The angel’s trumpet is beautifully isolated on a lawn or in front of clumps of shrubs. Though beautiful, there is a deadly part of this plant…be careful and do not let these plants in a garden close to young children.

The brugmansias contain very toxic alkaloids, in particular scopolamine and atropine, two narcotics with hallucinogenic effects. For these same reasons, the plant is also used for pharmacological treatments.

Trumpet Flower in History

For too long, the trumpet flower has been known for its history and was used for diverse medicinal properties. In the Arab-Persian culture, traditional medicine used the spicy fruit of the genus, known as the betel nut. This kind of healing helps to put the mind to sleep.

The trumpet flower has also been a sacred plant in India for a long time. The Hindus also call it the Shiva bush. The plant is used in traditional medicine to treat many diseases.

Since the middle ages in Europe, the trumpet flower was used in pharmacology and in black magic recipes. At that time, it was called the “crazy grass.” Its fruit was also name thorny apple.

On the American continent, the genus Datura took part in religious and magical rituals. (Mexico and North West America). Today, datura seeds are still used in chicha, a drink made from corn, peanuts, or cassava.

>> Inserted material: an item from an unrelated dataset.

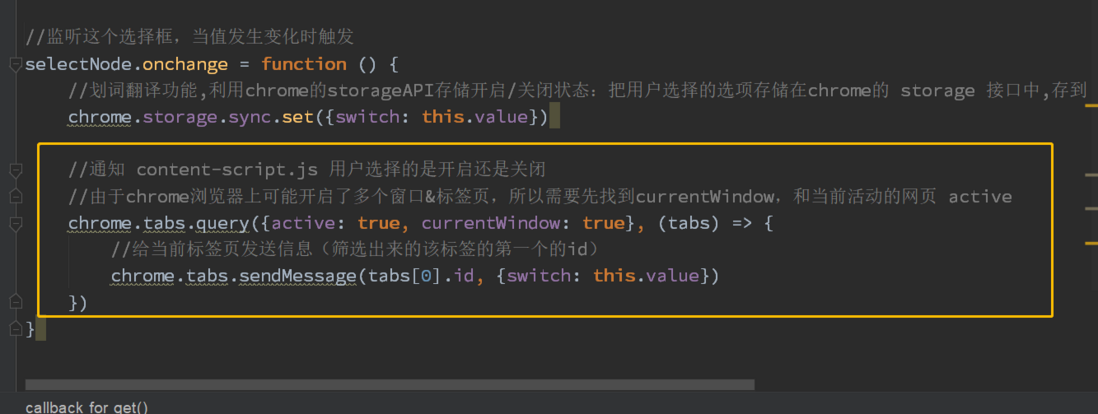Open the 'callback for get()' breadcrumb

Diseases, Pests and Parasites

In the ground, in a suitable location, the brugmansia can resist disease or parasites pretty well. In addition to some attacks by aphids, white flies or red spiders can appear regularly. Trumpet flowers are suitably grown in pots and indoors.

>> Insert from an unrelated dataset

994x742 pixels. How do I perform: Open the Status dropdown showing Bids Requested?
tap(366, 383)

Additionally, lack of water or sun in summer when these plants are dormant can lead to their dieback

Brugmansias are shrub plants of the solanaceae family. The genus brugmansia has long been confused with the genus Datura, of which it was considered a species (Datura arborea). Like the datura, the brugmansia indeed has flowers in the shape of trumpets (hence its colloquial name of angel trumpets). The distinction lies in the fact that datura flowers are erect, while those of the brugmansia are drooping, in bells. In addition, brugmansias are shrubs, while most daturas are herbaceous plants.